= EXERCISE DIRECTIONS =
Copy each line of the entries below that contains the string "Switch".

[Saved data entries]
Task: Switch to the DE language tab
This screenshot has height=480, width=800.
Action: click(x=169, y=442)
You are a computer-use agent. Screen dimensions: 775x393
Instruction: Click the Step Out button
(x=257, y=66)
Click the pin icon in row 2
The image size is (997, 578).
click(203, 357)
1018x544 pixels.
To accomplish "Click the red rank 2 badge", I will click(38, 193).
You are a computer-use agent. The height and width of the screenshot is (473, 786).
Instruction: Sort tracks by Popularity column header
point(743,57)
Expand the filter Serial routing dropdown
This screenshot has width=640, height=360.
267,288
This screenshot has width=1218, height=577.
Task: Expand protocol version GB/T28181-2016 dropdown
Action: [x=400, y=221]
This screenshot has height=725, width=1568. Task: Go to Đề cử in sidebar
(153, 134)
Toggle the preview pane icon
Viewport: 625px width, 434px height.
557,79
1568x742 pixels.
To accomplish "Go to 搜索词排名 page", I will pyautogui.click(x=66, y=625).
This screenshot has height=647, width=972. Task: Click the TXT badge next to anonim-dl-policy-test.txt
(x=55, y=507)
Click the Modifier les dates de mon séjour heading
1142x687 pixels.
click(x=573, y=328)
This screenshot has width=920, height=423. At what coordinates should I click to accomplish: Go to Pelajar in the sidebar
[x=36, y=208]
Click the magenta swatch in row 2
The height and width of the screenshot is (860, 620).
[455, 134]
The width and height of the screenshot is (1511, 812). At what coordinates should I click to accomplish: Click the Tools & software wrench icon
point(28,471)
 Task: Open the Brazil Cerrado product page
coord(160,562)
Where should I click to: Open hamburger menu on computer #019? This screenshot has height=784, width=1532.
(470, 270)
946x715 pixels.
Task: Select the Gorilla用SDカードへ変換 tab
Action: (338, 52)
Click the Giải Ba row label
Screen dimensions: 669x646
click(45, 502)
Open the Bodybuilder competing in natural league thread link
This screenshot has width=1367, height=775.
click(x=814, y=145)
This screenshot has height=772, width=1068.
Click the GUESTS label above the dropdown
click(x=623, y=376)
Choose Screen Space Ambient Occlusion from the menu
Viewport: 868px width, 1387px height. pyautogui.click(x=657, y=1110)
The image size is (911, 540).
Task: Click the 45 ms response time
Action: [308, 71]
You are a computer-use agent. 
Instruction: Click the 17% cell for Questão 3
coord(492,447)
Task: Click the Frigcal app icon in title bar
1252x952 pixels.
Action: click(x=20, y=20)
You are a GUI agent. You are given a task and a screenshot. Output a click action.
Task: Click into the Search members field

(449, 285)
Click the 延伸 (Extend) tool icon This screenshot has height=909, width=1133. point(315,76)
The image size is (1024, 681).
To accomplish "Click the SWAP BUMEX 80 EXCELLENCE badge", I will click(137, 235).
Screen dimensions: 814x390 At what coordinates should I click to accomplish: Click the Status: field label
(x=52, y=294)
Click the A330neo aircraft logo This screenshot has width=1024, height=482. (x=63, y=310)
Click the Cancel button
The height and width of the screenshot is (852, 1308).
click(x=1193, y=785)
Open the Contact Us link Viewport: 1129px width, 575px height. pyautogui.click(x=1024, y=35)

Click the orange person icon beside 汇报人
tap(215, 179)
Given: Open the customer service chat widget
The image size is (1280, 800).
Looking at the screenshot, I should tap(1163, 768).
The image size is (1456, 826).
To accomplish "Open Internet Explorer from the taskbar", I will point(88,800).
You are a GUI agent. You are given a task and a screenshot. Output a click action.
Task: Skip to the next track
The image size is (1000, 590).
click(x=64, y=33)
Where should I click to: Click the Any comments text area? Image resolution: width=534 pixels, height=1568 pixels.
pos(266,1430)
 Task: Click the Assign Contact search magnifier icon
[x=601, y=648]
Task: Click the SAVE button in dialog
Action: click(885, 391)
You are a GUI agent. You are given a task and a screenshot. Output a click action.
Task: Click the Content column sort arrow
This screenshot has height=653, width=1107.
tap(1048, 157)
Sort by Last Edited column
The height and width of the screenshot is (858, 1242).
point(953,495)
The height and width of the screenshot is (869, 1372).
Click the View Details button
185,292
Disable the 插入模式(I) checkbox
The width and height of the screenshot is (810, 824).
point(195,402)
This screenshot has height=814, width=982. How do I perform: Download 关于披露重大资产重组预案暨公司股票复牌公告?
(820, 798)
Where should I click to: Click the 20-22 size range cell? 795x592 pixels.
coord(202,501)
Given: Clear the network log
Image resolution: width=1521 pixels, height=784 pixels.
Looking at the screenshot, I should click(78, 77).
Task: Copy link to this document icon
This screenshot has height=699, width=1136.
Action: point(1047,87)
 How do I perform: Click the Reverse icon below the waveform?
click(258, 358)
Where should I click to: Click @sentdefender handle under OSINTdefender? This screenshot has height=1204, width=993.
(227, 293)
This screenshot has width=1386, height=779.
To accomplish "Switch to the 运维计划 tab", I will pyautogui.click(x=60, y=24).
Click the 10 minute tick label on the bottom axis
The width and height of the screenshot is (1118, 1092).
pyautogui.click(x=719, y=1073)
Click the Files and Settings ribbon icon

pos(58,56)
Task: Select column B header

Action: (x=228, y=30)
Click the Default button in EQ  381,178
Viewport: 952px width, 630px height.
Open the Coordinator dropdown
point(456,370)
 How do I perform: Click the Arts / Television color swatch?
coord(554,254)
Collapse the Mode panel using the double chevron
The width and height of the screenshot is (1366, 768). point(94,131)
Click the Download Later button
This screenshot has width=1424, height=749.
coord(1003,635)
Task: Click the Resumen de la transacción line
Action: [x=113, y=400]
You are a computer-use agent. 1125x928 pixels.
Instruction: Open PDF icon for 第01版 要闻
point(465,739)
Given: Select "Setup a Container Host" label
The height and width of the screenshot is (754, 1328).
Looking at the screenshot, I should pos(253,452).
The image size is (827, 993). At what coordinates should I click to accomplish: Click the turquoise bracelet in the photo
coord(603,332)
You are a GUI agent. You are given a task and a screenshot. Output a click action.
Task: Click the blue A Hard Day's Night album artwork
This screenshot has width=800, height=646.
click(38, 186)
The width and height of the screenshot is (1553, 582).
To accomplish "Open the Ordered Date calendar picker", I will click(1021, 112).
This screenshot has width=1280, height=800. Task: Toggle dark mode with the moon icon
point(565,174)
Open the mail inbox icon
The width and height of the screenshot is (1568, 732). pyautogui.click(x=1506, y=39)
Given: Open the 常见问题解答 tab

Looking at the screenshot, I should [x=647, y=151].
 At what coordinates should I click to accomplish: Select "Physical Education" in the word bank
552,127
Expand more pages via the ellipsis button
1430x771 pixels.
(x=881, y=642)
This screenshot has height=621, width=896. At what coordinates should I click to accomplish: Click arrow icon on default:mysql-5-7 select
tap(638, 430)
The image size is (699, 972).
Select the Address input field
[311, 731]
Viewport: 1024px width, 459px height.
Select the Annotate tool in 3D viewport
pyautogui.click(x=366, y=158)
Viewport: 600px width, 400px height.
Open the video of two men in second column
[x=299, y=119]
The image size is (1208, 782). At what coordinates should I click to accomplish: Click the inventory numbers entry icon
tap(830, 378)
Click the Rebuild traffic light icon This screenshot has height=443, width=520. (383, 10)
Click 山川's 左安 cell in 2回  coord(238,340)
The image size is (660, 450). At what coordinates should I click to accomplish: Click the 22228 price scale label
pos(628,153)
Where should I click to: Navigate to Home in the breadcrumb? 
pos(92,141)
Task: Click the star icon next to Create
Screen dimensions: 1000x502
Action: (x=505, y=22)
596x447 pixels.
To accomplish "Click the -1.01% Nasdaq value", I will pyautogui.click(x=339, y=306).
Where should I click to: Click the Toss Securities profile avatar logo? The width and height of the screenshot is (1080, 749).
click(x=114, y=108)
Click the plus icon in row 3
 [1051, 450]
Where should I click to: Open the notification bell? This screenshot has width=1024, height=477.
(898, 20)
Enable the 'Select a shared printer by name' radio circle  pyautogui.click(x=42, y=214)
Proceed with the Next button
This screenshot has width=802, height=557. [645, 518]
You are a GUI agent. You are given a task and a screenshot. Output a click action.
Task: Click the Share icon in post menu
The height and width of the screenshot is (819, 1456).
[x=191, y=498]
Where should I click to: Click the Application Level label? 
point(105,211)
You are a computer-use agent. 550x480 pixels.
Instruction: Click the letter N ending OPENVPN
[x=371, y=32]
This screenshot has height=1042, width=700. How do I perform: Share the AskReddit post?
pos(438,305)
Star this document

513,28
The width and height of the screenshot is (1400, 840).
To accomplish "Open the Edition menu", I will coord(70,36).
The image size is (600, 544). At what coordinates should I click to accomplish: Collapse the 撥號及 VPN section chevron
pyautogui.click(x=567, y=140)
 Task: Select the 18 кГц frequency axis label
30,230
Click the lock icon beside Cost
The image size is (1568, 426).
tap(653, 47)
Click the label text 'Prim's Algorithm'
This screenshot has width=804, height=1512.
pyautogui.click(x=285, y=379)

= EXERCISE ANSWER =
Task: Switch to the DE language tab
To accomplish "Switch to the 运维计划 tab", I will pyautogui.click(x=60, y=24).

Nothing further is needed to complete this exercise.